*Excerpted passage*.
↓↓↓

/ 20 February 2008

Nato closes roads between Serbia and Kosovo

Nato peacekeepers closed off roads between Serbia and northern Kosovo and armed United Nations police officers guarded smouldering border checkpoints on Wednesday as thousands of Serbs protested against Kosovo’s independence.

For three days, Kosovo’s Serbs have shown their anger over Sunday’s declaration of independence by ethnic Albanians by destroying UN and Nato property, setting off small bombs and staging noisy rallies.

Chanting ”We won’t give up Kosovo,” about 3 000 demonstrators marched to a bridge in the tense Serb stronghold of Kosovska Mitrovica that divides the two communities. UN police officers sealed off the bridge and Nato helicopters hovered overhead.

Protesters expressed their anger over the swift recognition of Kosovo’s independence by world powers including the United States, France, Britain — and now Germany. Some carried the flag of Spain, one European Union nation that has refused to recognise Kosovo for fear it will encourage Spain’s own pro-independence movements.

↑↑↑

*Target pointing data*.

↓↓↓

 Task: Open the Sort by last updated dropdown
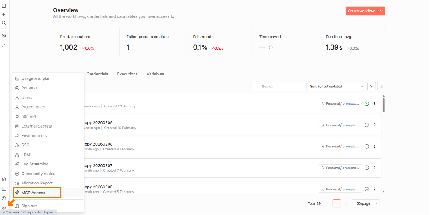(337, 87)
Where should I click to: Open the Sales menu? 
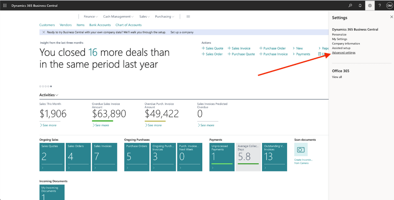pyautogui.click(x=144, y=17)
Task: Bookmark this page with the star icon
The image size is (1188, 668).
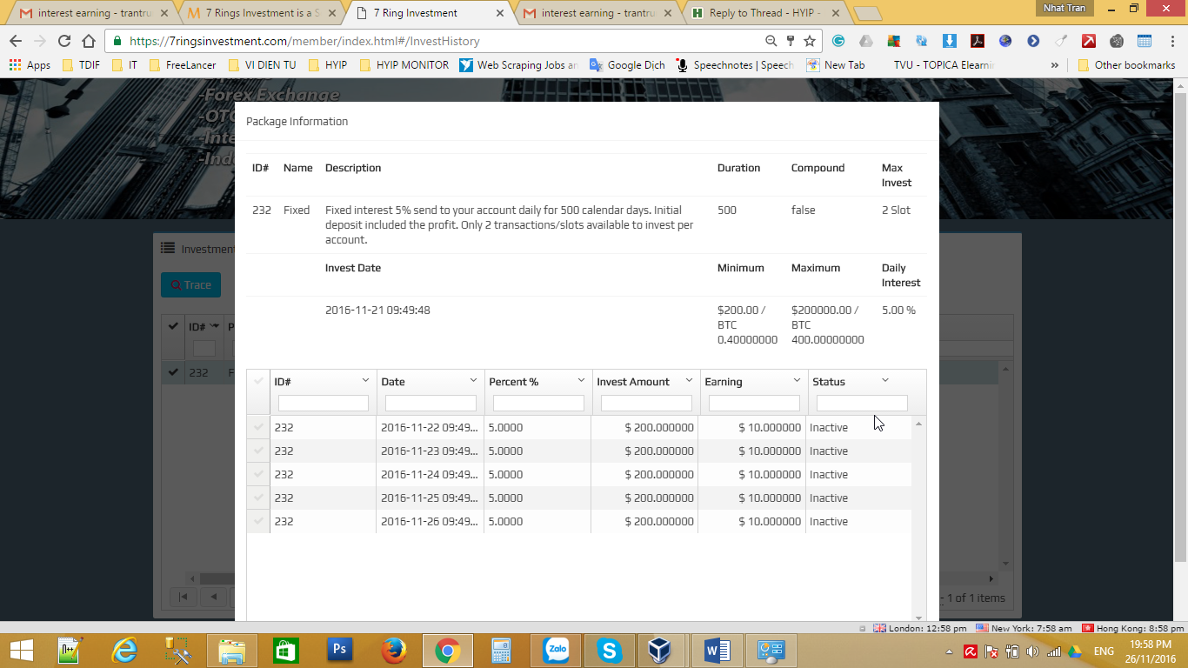Action: pyautogui.click(x=810, y=41)
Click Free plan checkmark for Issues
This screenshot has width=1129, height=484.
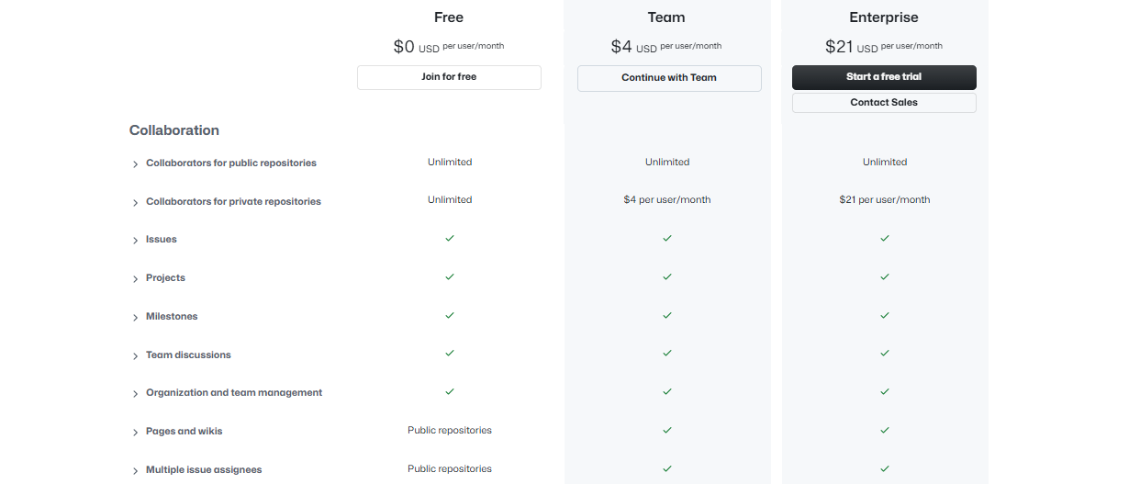450,238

↑↑↑

*To be done*.
a: According to the news report on Kosovo, why has Spain refused to recognize Kosovo's independence? Answer in one to three sentences.
b: Carry on the news report on Kosovo from its last sentence.

*Responses per task*.
a: Spain has refused to recognize Kosovo for fear that doing so will encourage Spain's own pro-independence movements.

b:
After protesters blew up two checkpoint posts separating Kosovo from Serbia and torched UN border patrol cars on Tuesday, Nato troops sealed off the northern border out of concerns that Serbian militants could cross over to fight in Kosovo.

Kosovo Serb leader Nebojsa Radulovic demanded on Wednesday that the crossings with Serbia reopen — or ”the Serbs will continue with the protests, with consequences we cannot predict”.

Serbs said bread, milk and other basics did not arrive from Serbia on Wednesday because of the border blockade.

Control

Kosovo, which is 90% ethnic Albanian, has not been under Belgrade’s control since 1999, when Nato launched air strikes to halt a Serbian crackdown on ethnic Albanian separatists. A UN mission has governed Kosovo since, with more than 16 000 Nato troops and KFOR, a multiethnic force, policing the province.

But Serbia — and Kosovo’s Serbs, who make up less than 10% of Kosovo’s population — refuses to give up Kosovo, a territory considered the ancient cradle of Serbs’ state and religion.

Some nations — including Russia, China and Spain — back Serbia in rejecting the move as a violation of international law and a dangerous precedent that could encourage separatists elsewhere.

But ”Kosovo’s independence was an inevitable outcome” after years of UN administration, said Massimo D’Alema, Foreign Minister of Italy, one of the countries that announced its intention to recognise Kosovo as a state.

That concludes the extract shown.